Martim Moniz
A operação aconteceu devido à existência de inúmeras denúncias e participações, como adiantou a PSP, que também revelou que, depois de uma análise, era à quinta-feira quando ocorriam mais incidentes.
As explicações duraram 20 minutos, a preparação da operação dois meses e o resultado foi de dois detidos portugueses que ficaram em prisão preventiva.
A Polícia de Segurança Pública marcou para esta sexta-feira uma conferência de imprensa para esclarecer a operação policial que decorreu no Martim Moniz, em Lisboa, depois de ter sido alvo de diversas críticas, especialmente pelos partidos da oposição do Governo.

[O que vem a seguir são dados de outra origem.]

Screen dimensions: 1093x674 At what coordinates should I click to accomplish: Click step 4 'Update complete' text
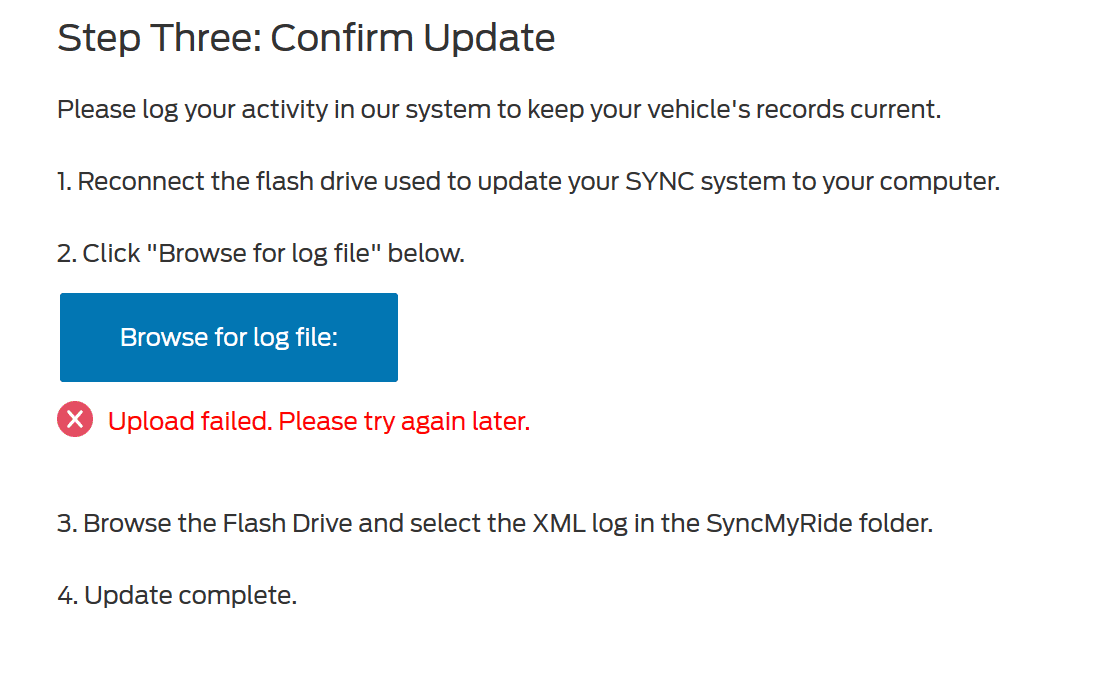pyautogui.click(x=177, y=595)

O superintendente Luís Elias afirma que a operação decorreu na sequência de ocorrências graves, relembrou ainda que no dia 31 de maio aconteceu um homicídio com recurso a arma branca e que também neste fim-de-semana foram registados mais incidentes.
A operação policial resultou ainda na apreensão de cerca de quatro mil euros em dinheiro, sete bastões, documentos, uma arma branca, um telemóvel e artigos contrafeitos.
Já sobre as dezenas de revistas que aconteceram na rua, a PSP esclarece que foram feitas a cidadãos que se encontravam no local apenas para garantir segurança e integridade física não só para os agentes envolvidos como de todos os intervenientes. Diz trata-se de um procedimento de segurança.